Tiers monde: victoire sur l’analphabétisme?
De notre correspondant au Nigeria
PLUS de 800 millions de personnes, soit le tiers de la population adulte du monde, seraient incapables de lire ces lignes dans leur propre langue. Elles sont analphabètes. En Afrique, le taux d’alphabétisation n’est que de 40 pour cent environ. Néanmoins, les occasions d’apprendre à lire se multiplient dans les nations africaines. Au Nigeria, par exemple, il existe à présent des milliers d’écoles primaires et secondaires, ainsi que plus de vingt universités. Et pourtant l’analphabétisme subsiste.
Des communautés instruites sont installées en Afrique du Nord depuis des milliers d’années, et l’influence des musulmans nord-africains a étendu l’art de la lecture et de l’écriture aux régions sub-sahariennes. Cependant, le savoir-lire a longtemps été réservé à ceux qui faisaient des études religieuses en arabe. L’immense majorité des autres Africains demeuraient illettrés.
Dès le XVIe siècle, l’écriture latine a été introduite en Afrique par les marchands portugais. Toutefois, c’est au XIXe siècle que les missions catholiques et protestantes ont fondé des écoles dans les territoires africains, à mesure que ceux-ci étaient colonisés. Pourtant, comme en Europe à cette époque, l’instruction était toujours l’apanage d’une élite. Du reste, la société agricole n’était guère portée à reconnaître la valeur des connaissances livresques. Les enfants étaient très appréciés pour leur travail, et les communautés rechignaient à les envoyer en classe.
La religion s’en mêle
Comme ils ne voulaient pas que leurs enfants subissent l’influence d’une religion autre que la leur, les chefs musulmans se sont d’abord dressés contre l’établissement des écoles des Missions. Les émirs du nord du Nigeria se sont même opposés aux écoles gouvernementales jusqu’au moment où l’administration coloniale a accepté de ne plus y donner de cours d’instruction religieuse. Par ailleurs, en ce temps-là les filles n’avaient toujours pas droit à l’enseignement.

▬▬▬▬▬▬▬▬▬▬

◆ CONSIGNE 1 ◆
D'après l'article sur l'analphabétisme, pourquoi les communautés rechignaient-elles à envoyer leurs enfants en classe au XIXe siècle ? Répondez en une à trois phrases.
◆ CONSIGNE 2 ◆
Répondez, s'il vous plaît, aux questions suivantes sur l'article sur l'analphabétisme :
(a) Combien de personnes seraient incapables de lire dans leur propre langue ?
(b) Par qui et dès quel siècle l'écriture latine a-t-elle été introduite en Afrique ?
(c) Jusqu'à quand les émirs du nord du Nigeria se sont-ils opposés aux écoles gouvernementales ?

◆ DONNÉES EXTRAITES ◆

▬▬▬▬▬▬▬▬▬▬

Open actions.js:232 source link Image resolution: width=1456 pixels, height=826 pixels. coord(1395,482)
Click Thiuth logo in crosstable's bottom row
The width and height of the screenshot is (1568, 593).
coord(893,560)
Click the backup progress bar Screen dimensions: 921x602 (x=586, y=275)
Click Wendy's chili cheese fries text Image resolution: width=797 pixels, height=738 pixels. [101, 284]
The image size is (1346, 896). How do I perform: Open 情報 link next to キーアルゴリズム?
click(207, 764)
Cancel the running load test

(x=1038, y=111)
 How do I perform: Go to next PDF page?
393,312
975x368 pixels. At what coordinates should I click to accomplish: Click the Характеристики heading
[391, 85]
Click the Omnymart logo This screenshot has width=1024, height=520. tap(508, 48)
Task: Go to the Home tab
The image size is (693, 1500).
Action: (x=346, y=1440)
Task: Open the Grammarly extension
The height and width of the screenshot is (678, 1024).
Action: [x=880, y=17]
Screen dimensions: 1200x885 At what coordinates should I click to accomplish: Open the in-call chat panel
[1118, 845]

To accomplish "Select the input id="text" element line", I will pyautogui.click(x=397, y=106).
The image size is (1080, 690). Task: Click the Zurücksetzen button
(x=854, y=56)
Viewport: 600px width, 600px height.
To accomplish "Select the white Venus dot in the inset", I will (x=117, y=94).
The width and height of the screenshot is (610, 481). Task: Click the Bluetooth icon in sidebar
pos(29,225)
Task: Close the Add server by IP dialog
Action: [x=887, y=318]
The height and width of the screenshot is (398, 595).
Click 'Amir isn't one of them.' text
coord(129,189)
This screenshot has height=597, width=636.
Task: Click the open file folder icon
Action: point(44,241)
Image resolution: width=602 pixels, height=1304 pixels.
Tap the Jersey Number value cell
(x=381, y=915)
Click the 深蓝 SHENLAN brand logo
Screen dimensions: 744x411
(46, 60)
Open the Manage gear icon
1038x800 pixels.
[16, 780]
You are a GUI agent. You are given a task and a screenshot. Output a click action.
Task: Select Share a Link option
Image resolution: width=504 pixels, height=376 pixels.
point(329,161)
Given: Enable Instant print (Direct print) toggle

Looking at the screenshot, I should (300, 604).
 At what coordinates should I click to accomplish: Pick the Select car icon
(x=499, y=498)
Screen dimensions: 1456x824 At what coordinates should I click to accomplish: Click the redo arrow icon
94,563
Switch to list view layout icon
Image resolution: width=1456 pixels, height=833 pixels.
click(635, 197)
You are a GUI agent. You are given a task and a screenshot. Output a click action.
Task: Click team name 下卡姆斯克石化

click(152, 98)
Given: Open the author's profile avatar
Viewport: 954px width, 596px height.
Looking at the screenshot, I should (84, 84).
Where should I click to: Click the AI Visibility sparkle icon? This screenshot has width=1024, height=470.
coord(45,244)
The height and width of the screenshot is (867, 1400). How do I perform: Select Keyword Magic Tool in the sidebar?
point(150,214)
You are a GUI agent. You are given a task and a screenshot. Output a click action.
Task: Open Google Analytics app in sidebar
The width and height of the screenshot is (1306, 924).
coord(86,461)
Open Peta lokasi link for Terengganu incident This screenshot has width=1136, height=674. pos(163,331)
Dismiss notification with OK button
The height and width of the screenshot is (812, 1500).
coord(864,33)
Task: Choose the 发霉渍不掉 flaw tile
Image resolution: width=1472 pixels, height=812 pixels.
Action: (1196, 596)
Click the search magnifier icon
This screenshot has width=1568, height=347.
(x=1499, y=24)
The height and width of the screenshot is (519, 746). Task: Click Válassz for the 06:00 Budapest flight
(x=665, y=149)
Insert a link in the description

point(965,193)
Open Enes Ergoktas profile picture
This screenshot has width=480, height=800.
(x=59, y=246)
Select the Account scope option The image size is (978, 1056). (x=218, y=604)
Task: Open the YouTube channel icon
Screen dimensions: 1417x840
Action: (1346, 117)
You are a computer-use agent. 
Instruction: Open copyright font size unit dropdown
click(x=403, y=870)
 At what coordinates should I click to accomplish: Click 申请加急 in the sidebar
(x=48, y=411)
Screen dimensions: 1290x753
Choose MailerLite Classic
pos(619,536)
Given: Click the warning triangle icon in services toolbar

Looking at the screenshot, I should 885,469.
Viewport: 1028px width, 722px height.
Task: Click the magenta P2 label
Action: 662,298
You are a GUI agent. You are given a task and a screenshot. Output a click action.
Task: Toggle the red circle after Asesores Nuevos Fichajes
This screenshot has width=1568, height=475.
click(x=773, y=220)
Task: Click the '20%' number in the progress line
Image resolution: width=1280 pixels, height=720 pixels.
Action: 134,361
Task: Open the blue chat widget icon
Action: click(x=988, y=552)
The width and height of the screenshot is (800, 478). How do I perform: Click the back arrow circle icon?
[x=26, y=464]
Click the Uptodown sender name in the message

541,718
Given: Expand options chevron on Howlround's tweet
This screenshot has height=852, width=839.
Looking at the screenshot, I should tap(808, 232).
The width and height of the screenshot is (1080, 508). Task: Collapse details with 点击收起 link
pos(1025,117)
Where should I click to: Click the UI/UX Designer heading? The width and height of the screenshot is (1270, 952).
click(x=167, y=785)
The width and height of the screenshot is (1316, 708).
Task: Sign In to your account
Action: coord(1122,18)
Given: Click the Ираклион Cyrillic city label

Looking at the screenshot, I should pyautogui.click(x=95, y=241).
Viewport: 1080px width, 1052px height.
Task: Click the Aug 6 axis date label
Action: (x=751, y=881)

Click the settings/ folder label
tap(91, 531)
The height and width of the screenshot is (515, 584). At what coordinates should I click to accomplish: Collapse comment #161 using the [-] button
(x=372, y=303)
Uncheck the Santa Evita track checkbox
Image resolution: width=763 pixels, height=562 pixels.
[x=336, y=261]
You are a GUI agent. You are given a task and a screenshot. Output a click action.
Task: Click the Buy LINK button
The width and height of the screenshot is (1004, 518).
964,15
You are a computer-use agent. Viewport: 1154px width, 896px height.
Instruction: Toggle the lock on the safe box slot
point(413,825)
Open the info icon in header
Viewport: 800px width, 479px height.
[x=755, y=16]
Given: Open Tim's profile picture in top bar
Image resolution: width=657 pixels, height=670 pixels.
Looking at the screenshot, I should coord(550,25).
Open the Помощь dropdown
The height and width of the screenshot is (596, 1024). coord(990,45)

▬▬▬▬▬▬▬▬▬▬

◆ RÉSULTAT 1 ◆
La société agricole n'était guère portée à reconnaître la valeur des connaissances livresques. De plus, les enfants étaient très appréciés pour leur travail.

◆ RÉSULTAT 2 ◆
(a) Plus de 800 millions de personnes, soit le tiers de la population adulte du monde.
(b) Par les marchands portugais, dès le XVIe siècle.
(c) Jusqu'au moment où l'administration coloniale a accepté de ne plus y donner de cours d'instruction religieuse.